The environmental extremists with a PR campaign that featured the spotted owl changed this economy forever. There were at least 130,000 jobs lost, closing more than 900 sawmills, pulp mills and paper mills by the mid ‘90s.
The costs to the area were more than economic. Divorces shot up, breaking up families. Men committed suicide. All resulting from Clinton’s 80 percent cut in logging to appease the spotted owl worshippers.
We now know that all these disrupted and destroyed human lives were for naught. The spotted owl population continues to plummet to this day. Biologists utilizing real science, instead of the junk science so popular with the liberal left, have found the diminishing numbers of this cute little fella’ is not man’s fault after all. Another of God’s creatures, the barred owl, is moving into the spotted owl’s territory and killing the little guys, in spite of the EPA’s regulations.
The saddest part of this saga is that in 1992 the secretary of agriculture in Bush One’s cabinet pointed out evidence that the larger barred owls were eliminating their smaller cousins. When Clinton came into office he was prodded by his radical enviro supporters to ignore the real science, and the government destroyed an industry in three states.

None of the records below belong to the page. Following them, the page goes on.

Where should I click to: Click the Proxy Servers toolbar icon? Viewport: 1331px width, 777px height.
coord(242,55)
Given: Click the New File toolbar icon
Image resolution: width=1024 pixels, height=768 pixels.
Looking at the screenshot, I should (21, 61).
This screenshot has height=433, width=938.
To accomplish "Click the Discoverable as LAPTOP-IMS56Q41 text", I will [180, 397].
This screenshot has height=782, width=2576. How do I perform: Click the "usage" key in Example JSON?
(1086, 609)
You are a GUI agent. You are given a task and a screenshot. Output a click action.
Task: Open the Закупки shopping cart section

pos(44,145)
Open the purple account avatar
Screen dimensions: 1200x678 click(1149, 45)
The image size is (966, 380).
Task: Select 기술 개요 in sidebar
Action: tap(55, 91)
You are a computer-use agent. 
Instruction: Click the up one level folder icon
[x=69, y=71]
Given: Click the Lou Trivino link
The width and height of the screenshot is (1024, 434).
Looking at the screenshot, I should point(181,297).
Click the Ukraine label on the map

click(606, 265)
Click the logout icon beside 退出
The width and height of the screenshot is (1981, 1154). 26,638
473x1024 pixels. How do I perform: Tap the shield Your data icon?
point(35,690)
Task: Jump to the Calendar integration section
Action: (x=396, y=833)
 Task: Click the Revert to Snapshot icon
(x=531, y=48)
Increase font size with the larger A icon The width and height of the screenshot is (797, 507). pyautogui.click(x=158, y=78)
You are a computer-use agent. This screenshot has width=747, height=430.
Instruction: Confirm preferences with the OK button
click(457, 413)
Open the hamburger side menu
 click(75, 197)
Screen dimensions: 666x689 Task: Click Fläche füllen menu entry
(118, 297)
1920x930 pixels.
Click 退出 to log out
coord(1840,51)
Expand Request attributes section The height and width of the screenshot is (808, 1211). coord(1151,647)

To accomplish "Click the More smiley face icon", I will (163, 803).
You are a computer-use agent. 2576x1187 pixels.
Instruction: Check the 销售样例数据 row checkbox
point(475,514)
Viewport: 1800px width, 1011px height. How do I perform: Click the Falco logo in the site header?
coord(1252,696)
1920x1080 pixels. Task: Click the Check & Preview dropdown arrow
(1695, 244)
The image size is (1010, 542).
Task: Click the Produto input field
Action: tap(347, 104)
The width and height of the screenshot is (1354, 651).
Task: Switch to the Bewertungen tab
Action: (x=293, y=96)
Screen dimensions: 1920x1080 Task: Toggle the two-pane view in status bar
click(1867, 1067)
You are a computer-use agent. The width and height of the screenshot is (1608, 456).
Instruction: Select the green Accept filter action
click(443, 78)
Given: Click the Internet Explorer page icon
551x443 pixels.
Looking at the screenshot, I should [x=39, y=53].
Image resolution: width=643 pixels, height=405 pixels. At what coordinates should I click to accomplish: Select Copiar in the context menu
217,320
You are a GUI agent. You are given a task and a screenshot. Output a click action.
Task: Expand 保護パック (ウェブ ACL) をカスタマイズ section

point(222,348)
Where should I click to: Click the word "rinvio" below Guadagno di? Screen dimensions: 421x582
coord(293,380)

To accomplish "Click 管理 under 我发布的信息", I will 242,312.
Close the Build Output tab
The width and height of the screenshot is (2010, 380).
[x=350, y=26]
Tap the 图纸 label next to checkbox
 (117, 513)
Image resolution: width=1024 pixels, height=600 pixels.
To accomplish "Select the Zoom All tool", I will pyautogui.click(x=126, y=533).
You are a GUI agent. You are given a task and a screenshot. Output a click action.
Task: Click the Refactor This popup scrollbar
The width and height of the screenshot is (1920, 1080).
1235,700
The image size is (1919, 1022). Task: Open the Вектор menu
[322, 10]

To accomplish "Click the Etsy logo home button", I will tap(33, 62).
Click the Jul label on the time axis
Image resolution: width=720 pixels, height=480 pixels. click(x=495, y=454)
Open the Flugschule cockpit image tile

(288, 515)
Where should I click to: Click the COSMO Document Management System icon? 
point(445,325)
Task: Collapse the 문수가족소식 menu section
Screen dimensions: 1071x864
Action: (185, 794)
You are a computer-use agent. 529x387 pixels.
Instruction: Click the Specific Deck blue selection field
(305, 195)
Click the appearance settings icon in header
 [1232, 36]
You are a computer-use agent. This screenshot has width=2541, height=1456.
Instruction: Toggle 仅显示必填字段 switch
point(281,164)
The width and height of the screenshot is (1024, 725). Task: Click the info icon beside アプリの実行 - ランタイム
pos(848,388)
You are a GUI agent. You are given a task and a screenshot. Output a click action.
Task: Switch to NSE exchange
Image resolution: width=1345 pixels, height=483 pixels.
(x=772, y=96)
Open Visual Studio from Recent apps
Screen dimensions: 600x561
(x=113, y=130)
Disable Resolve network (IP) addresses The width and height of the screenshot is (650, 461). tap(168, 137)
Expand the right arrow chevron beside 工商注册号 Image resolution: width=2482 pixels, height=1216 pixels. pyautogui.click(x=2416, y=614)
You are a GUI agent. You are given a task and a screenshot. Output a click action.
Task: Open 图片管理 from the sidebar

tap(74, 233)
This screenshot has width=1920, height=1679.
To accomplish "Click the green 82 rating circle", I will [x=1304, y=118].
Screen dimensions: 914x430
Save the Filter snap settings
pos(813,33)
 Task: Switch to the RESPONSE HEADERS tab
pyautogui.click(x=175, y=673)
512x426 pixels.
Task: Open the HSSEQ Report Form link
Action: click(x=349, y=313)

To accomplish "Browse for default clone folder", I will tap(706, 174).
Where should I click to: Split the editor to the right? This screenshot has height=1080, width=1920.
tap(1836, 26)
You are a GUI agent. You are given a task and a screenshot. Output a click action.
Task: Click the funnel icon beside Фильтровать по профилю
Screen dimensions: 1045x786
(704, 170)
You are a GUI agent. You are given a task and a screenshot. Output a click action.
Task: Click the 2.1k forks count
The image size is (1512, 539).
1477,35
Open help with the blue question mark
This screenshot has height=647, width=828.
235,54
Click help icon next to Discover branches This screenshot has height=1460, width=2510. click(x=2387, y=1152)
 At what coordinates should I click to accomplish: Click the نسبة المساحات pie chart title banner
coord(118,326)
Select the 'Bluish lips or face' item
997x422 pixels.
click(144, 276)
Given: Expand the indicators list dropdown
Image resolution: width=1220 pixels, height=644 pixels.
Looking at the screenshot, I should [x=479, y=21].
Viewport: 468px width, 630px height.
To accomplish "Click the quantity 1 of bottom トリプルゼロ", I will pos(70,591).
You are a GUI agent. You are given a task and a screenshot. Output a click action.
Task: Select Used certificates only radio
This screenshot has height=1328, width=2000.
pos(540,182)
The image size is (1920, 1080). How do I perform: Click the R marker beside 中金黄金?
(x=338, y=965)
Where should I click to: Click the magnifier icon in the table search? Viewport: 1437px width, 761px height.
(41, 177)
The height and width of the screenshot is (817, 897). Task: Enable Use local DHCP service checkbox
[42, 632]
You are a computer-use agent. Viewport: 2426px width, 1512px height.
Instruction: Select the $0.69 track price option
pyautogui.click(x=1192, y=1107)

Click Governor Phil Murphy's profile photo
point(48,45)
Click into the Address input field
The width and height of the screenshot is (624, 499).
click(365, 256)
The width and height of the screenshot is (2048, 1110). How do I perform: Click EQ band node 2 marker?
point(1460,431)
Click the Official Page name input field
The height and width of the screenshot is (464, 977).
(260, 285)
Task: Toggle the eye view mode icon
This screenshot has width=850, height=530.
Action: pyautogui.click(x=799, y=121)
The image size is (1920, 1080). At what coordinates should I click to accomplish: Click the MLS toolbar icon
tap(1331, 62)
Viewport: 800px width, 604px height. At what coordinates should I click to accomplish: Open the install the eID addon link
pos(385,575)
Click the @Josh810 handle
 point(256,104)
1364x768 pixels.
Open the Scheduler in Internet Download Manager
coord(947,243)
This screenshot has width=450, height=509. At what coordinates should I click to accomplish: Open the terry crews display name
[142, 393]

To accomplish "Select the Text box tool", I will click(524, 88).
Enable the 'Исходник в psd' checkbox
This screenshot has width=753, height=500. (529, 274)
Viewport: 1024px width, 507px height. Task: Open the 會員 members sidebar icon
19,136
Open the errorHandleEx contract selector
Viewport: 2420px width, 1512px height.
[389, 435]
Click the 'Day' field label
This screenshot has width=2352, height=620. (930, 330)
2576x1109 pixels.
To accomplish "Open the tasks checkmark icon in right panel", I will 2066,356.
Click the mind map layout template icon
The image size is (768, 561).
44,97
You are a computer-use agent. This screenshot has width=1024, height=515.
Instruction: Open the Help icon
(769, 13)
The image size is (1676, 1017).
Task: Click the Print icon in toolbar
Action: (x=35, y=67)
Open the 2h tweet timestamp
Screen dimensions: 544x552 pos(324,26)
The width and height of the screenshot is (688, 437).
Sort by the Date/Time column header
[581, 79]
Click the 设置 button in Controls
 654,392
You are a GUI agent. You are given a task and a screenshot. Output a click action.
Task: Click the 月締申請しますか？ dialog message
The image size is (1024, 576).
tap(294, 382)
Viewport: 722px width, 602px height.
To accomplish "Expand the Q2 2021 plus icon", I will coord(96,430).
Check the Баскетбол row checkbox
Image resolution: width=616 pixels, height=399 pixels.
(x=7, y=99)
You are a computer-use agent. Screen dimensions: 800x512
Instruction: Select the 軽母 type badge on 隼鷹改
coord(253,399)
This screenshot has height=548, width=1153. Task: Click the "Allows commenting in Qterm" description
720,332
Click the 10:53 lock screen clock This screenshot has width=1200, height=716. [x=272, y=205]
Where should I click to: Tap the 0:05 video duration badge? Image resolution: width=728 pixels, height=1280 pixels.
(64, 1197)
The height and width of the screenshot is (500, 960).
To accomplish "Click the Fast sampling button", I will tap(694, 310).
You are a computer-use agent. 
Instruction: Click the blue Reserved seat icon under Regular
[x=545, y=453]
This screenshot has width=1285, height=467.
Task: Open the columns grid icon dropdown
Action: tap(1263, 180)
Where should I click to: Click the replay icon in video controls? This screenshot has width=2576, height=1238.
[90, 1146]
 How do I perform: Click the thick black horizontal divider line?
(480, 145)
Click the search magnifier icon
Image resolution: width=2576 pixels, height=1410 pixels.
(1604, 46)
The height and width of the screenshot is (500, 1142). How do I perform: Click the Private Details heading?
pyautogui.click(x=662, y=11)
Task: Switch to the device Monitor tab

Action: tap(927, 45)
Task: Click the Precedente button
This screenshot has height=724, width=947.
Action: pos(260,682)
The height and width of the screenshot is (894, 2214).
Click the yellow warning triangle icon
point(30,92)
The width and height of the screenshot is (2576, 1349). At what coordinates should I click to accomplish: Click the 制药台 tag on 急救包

After all, when have human families’ livelihoods been more important than the liberal green political agenda?
“I.V. News” (“BLM chastised” 1/18/2006) reported some emotional enviros in Takilma who said in effect that the Bureau of Land Management should do nothing, and that “quality of life is important to the people here …” Don’t they think the quality of life was important to the many thousands who lost their jobs due to their nonscience political agenda some 15 years ago?
These same leftist greens through various liberal groups stalled the salvage of the Biscuit fire with their lawsuits, propaganda and demonstrations until any economic benefit from the logging is questionable. So again, many jobs were lost and profits not made to pay taxes to help the poor and elderly.
Is this the kind of track record that should make us confident that their radical ideas are what is best for us? Or should we pay attention to the Bureau of Land Management professionals?
Perhaps Roger Brandt’s (“I.V. News” letter to the editor 1/18/2006) could provide us a pro forma to show how the “millions of dollars annually” could have been made if BLM hadn’t salvaged the T.J Howell Botanical Drive area. For that kind of money some entrepreneur will figure a way around the salvage problem.
Heaven knows that the citizens of the valley could use the help after the abuse they’ve taken from the so-called environmentalists.